Brachial Plexus-Erb’s Palsy Injury with Shoulder Dystocia During Childbirth

Shoulder dystocia occurs during childbirth when after the head of the child is delivered, the anterior shoulder of the infant cannot pass below the pubic synthysis.  It is diagnosed when the shoulders fail to deliver spontaneously after the fetal head.

It is imperative that during the management of shoulder dystocia that the attending obstetrician not apply excess downward lateral traction, which can cause a brachial plexus injury.  Excess lateral traction is the most common cause of brachial plexus injuries and its utilization fails to meet standards of care and can result in the baby being delivered with Erb’s Palsy.  Traction on the head that is applied by the OBGYN at delivery can cause brachial plexus nerve injury.

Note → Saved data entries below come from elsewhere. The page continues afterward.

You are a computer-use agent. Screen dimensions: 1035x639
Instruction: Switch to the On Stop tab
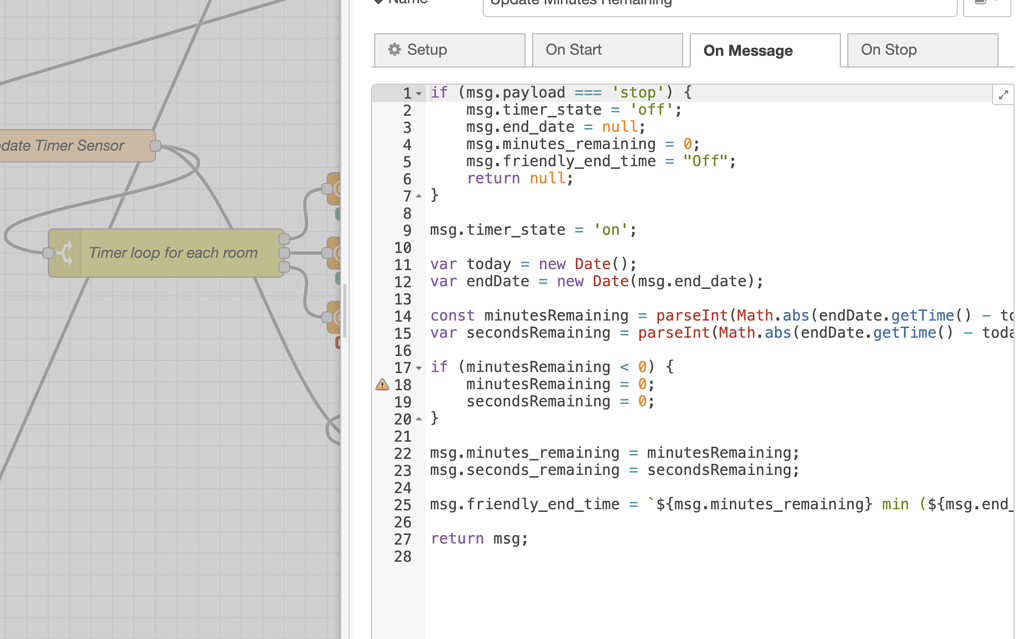(921, 49)
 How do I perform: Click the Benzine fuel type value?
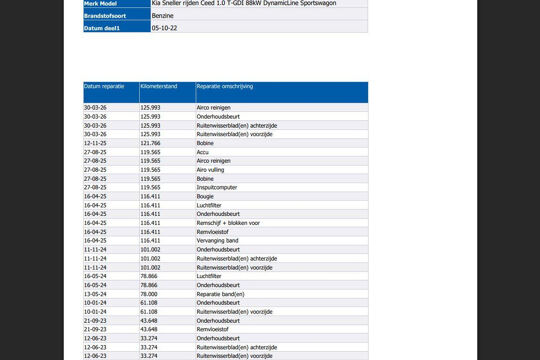[x=163, y=16]
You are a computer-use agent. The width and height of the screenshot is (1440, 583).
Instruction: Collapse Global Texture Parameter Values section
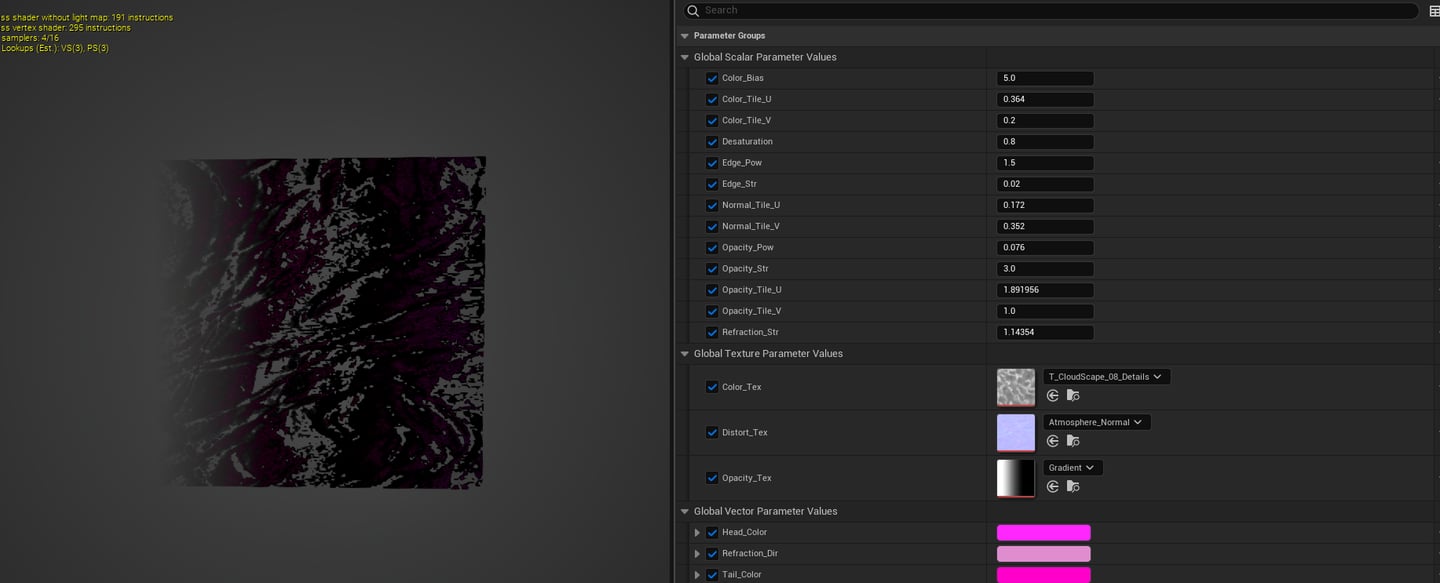(685, 354)
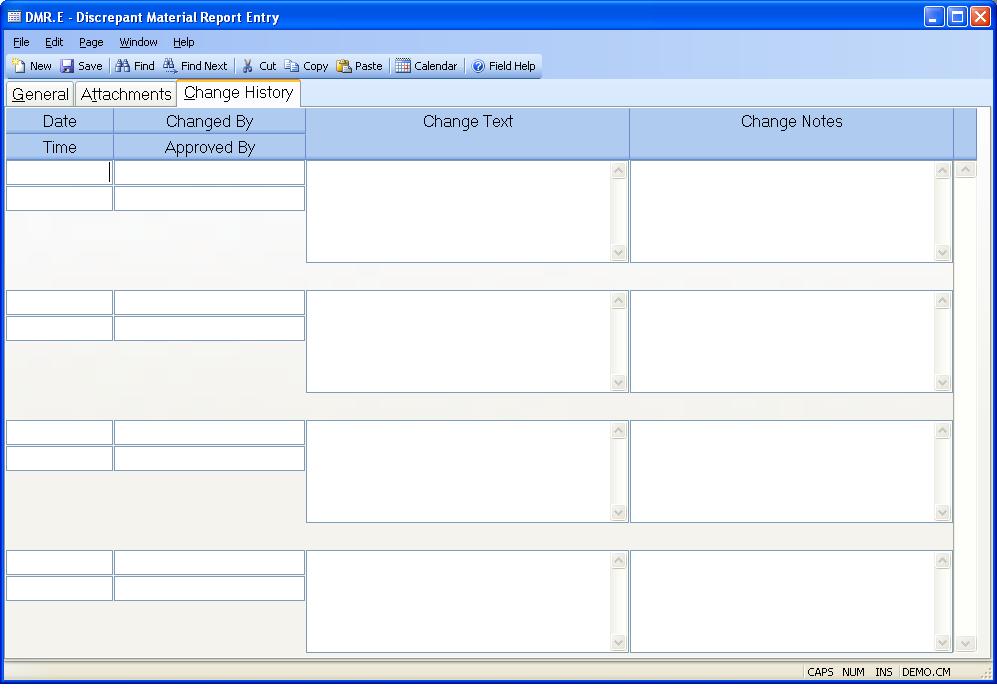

Fetal maneuvers can reduce the incidence of bracial plexus palsy and are both safe and effective.  It has been described by Drs. Gurewitsch and Allen of the Johns Hopkins University School of Medicine that fetal manipulation is actually associated with a very low rate of injury compared to maternal maneuvers or traction alone.  Because of this, training in fetal maneuvers should be emphasized and should be prioritized in shoulder dystocia management algorithms.

Drs. Gurewitsch and Allen advised that clinicians need to think counterintuitively – to slow down, but keep track of time and use it wisely.  OBGYNs are advised to wait for a contraction, but not to push or pull, instead allowing the shoulders necessary time to rotate on their own.  They should actively increase their awareness of traction and their tendency to naturally increase it when faced with a difficult delivery.  Use of episiotomy should be only to gain access to perform fetal maneuvers and not as a maneuver in its own right.

Finally, Drs. Gurewitsch and Allen advise that obstetricians are urged not to fear fetal manipulations but rather to become adroit at them, by practicing on all shoulder dystocia delieveries and even on routine deliveries.  Researchers, educators and policy makers need to validate, prioritize and re-emphasize the advantage of fetal maneuvers for management of shoulder dystocia.